On Mon, Aug 31, 2015 at 8:26 PM, Danny Auble <[email protected]> wrote:
>
> Greetings everyone.
>
> We are pleased to announce the release of 15.08.0!  It contains many new
> features and performance enhancements.  Please read the RELEASE_NOTES file
> to get an idea of the new items that have been added.  The on-line Slurm
> documentation has been updated to reflect this release.  Thanks to everyone
> that helped in this release.
>
> Some notable changes are listed here.
>
>  -- Added TRES (Trackable resources) to track utilization of memory, GRES,
>     burst buffer, license, and any other configurable resources in the
>     accounting database.
>  -- Add configurable billing weight that takes into consideration any TRES
> when
>     calculating a job's resource utilization.

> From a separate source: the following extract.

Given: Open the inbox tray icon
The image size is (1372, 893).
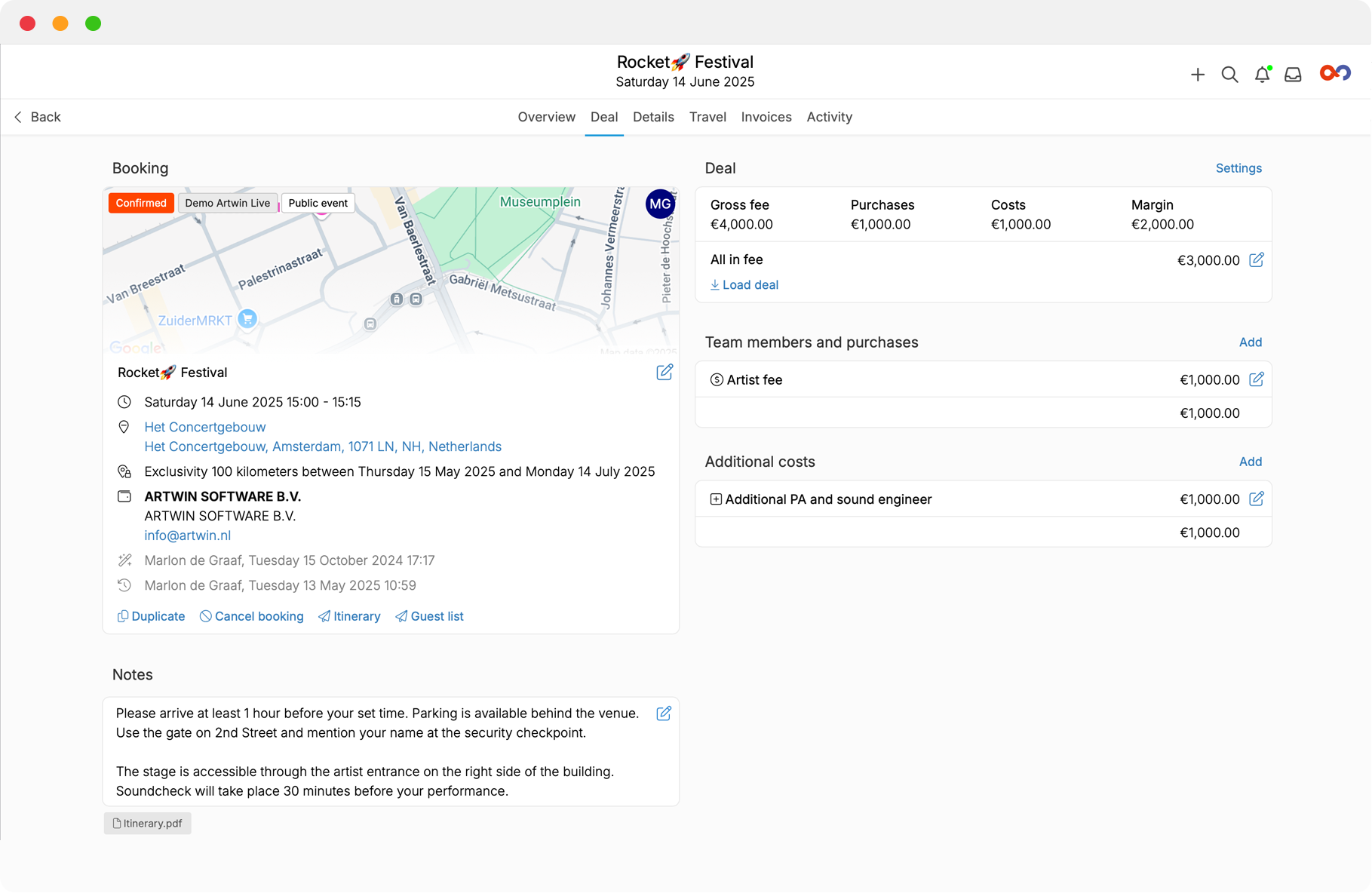Looking at the screenshot, I should (1293, 75).
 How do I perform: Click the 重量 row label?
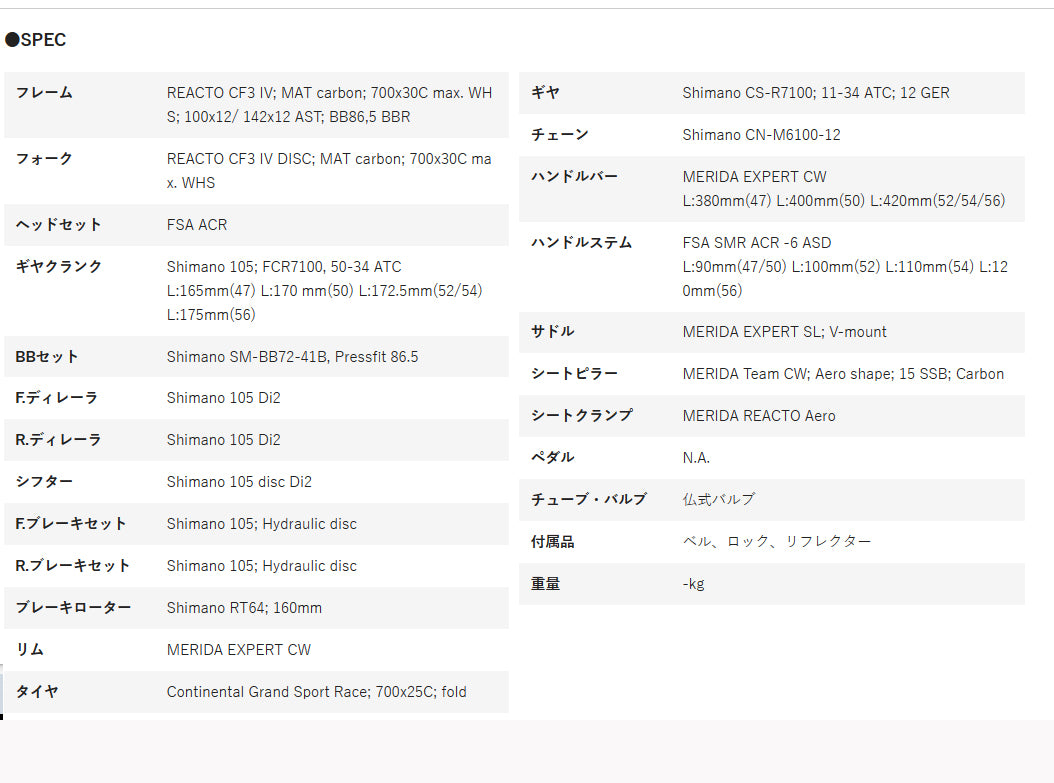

>  -- Add configurable prioritization factor that takes into consideration any
>     TRES when calculating a job's resource utilization.
>  -- Add burst buffer support infrastructure. Currently available plugin
> include
>     burst_buffer/generic (uses administrator supplied programs to manage
> file
>     staging) and burst_buffer/cray (uses Cray APIs to manage buffers).
>  -- Add power capping support for Cray systems with automatic rebalancing of
>     power allocation between nodes.
>  -- Modify slurmctld outgoing RPC logic to support more parallel tasks (up
> to
>     85 RPCs and 256 pthreads; the old logic supported up to 21 RPCs and 256
>     threads).
>  -- Add support for job dependencies joined with OR operator (e.g.
>     "--depend=afterok:123?afternotok:124").
>  -- Add advance reservation flag of "replace" that causes allocated
> resources
>     to be replaced with idle resources. This maintains a pool of available
>     resources that maintains a constant size (to the extent possible).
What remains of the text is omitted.